Sérgio Luiz Pereira morreu precocemente na sexta-feira (18), com apenas 43 anos. Ele pulou no mar durante a travessia de barca entre Guarujá e Santos e o motivo teria sido uma suposta aposta valendo dinheiro, de acordo com a versão registrada no boletim de ocorrência. Ana Ísis, irmã mais nova de Sérgio, não acredita na hipótese de que ele teria se afogado por conta de R$50. 

“Eu não posso acusar, mas acho que foi irresponsabilidade da *DERSA e desse rapaz, que fez uma brincadeira de mau gosto. Se é que foi isso mesmo que ele fez com meu irmão, pois tenho certeza que não foi isso e que a história é outra”, insinua Ana. Ela ainda aponta que as câmeras da barca serão investigadas. O atestado de óbito diz que a causa da morte foi afogamento e a polícia aguarda a necrópsia de Sérgio. 

homem com mãos para o alto
Sérgio havia completado 43 anos há pouco tempo, em 1º de julho, e é descrito como uma pessoa alegre e carinhosa (Foto: Aquivo pessoal / Ana Ísis)

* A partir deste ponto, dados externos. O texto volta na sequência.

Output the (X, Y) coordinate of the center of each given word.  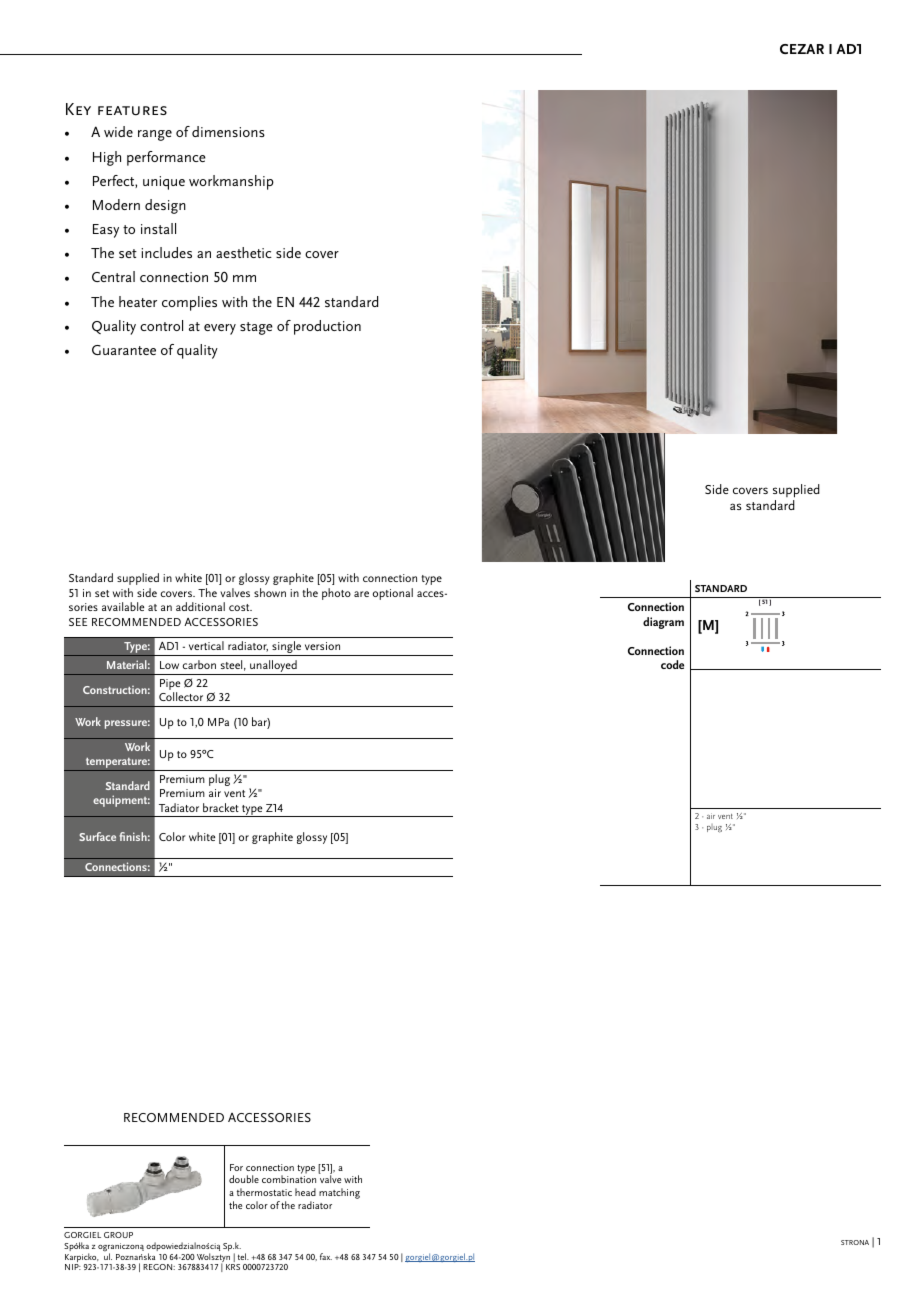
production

Segundo Ana Ísis, o irmão tinha limitações físicas como um olho de vidro e tornozelos fracos, devido a fraturas não tratadas. Por conta disso, ela crê que ele não pularia na água de maneira imprudente, apesar de saber nadar. “Ele sabia que a qualquer momento poderia ter uma câimbra por causa dos tornozelos e entrar água no olho dele. Então está muito estranho, está mal contada essa história, a gente não está acreditando não”, reconhece Ana. 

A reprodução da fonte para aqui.